Awkward: the best word to describe Deadlock: an exceptionally strange episode of Battlestar Galactica.
First of all, we have an awkward sub-plot, slotted into the final stretch of the series…and for the life of me, I’m not sure if it’s a brilliant last-minute ploy on the part of the writers…or an idea to simply bulk out the last few episodes before the final conflict with Cavil’s Cylons (which we know is coming). Baltar comes back to his cargo-cult, finds them in munity against his authority…and suddenly, Head-Six pops up and persuades him to persuade the Admiral to ARM his harem and become the new security force for the civilians on board Galactica, in order to enhance Baltar’s god-like leadership!

Or…is Baltar actually listening to his conscience, in that strange, unpredictable way only Gaius Baltar can articulate?
At times I felt as if I was watching an altogether different series than the Battlestar Galactica I was used to after five years. That said, future complications look exceedingly grim (did you see the way one of Baltar’s babes was caressing her brand-spanking-new rife?!?), and while I have every confidence it will all fit into the final equation somehow, I do question the wisdom of this last-minute plot development. It just feels…wrong.

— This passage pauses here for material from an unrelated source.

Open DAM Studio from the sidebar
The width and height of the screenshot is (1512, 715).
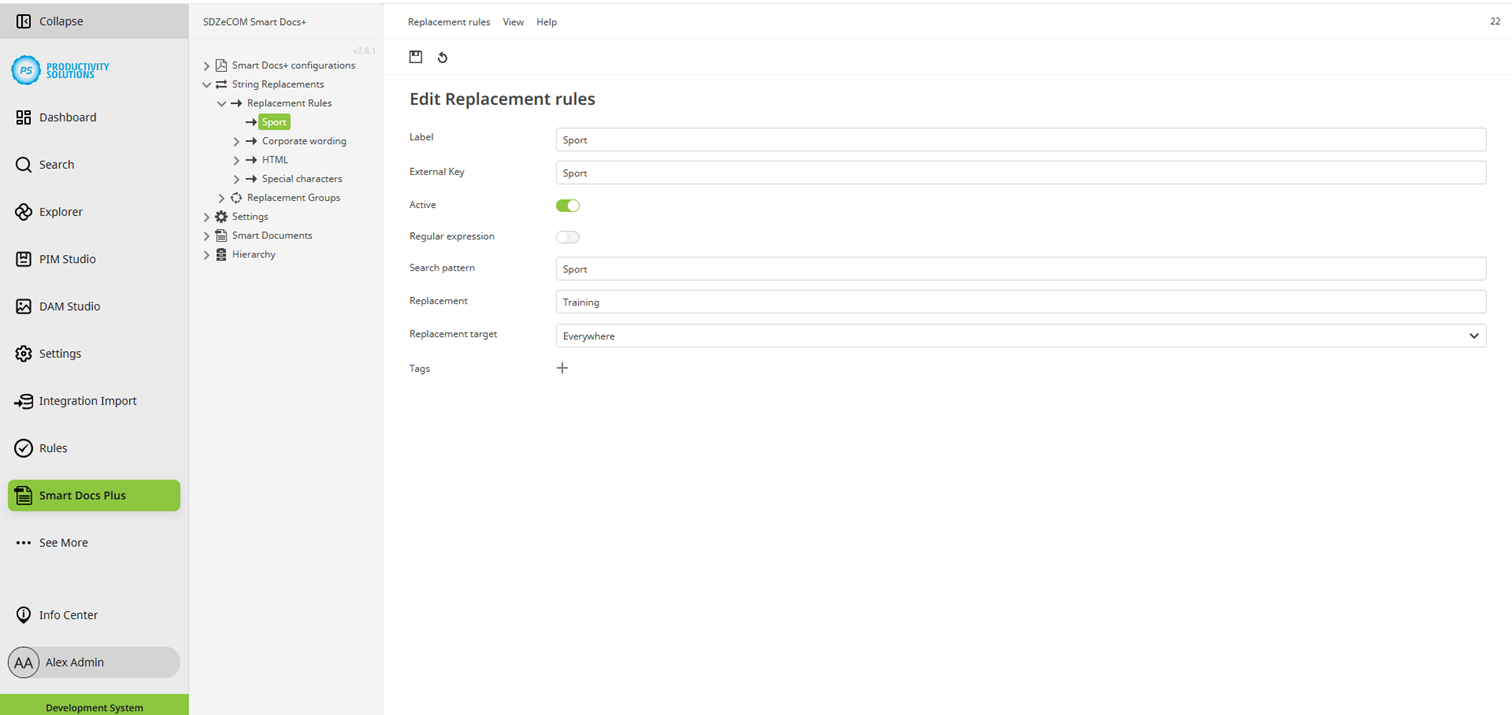click(x=23, y=306)
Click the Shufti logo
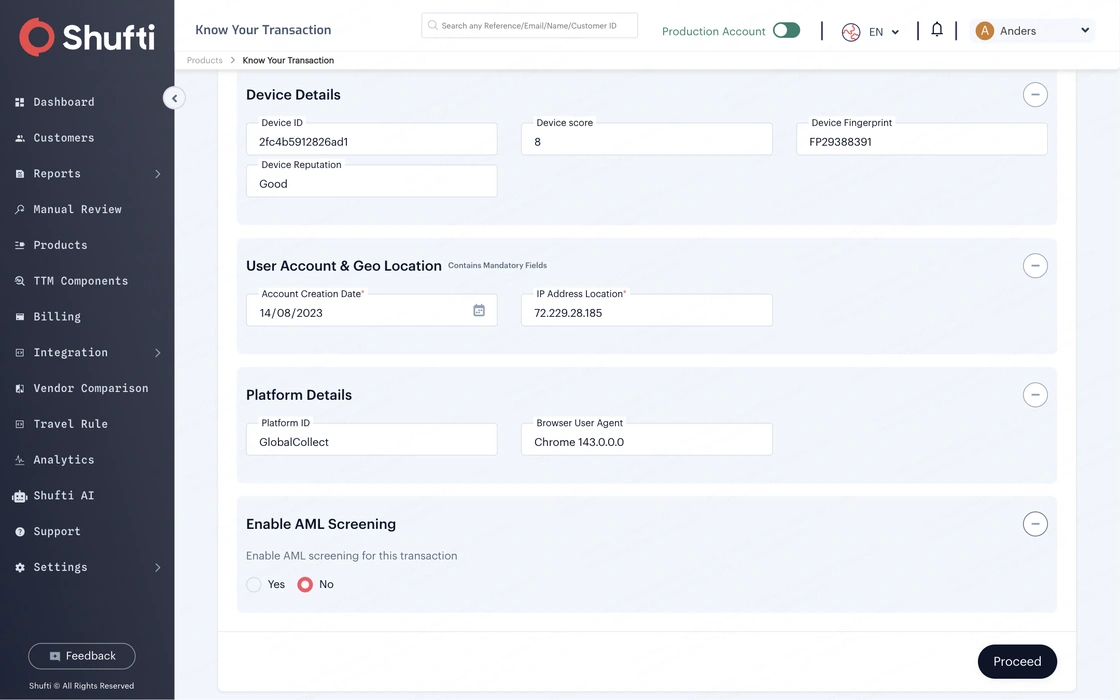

Secondly, we have an important plot that is handled with complete and total awkwardness. What in the name of the Lords of Kobol is going on with the soap opera that Ellen manages to unleash among the Cylons? The crazy sex, the broken hearts, the near cat-fight between Ellen and Caprica-Six, and the climax with Six’s miscarriage…it generated one hell of a big “HUH?!?” Some of it works…but the rest feels like a cut-rate episode of Dallas, complete with Kate Vernon as Sue Ellen Ewing! At the very least, it ends with some genuine grief on the part of Tigh (his scene with Adama is achingly sad), and some genuine concern for the future of Cylon biological procreation.
Finally, we have the good stuff in the plot…pushed to the fringes by all the awkardness it has to fight through in order to breathe. Baltar’s warning to Adama about potential revolution and the blended future — Human & Cylon — that seems all but inevitable, is disturbing, ominous, and foreboding…in that particularly delicious way only Battlestar Galactica can manage. If this had been the true core of the episode, then it would have played like a tragic aria…but too many layers muffle its power.
Luckily, it ends on a surprisingly hopeful note, as Adama and Roslin both realize that Galactica’s blended future might not be a disaster. Let’s hope this final upswing in quality and emotion carries into the next episode.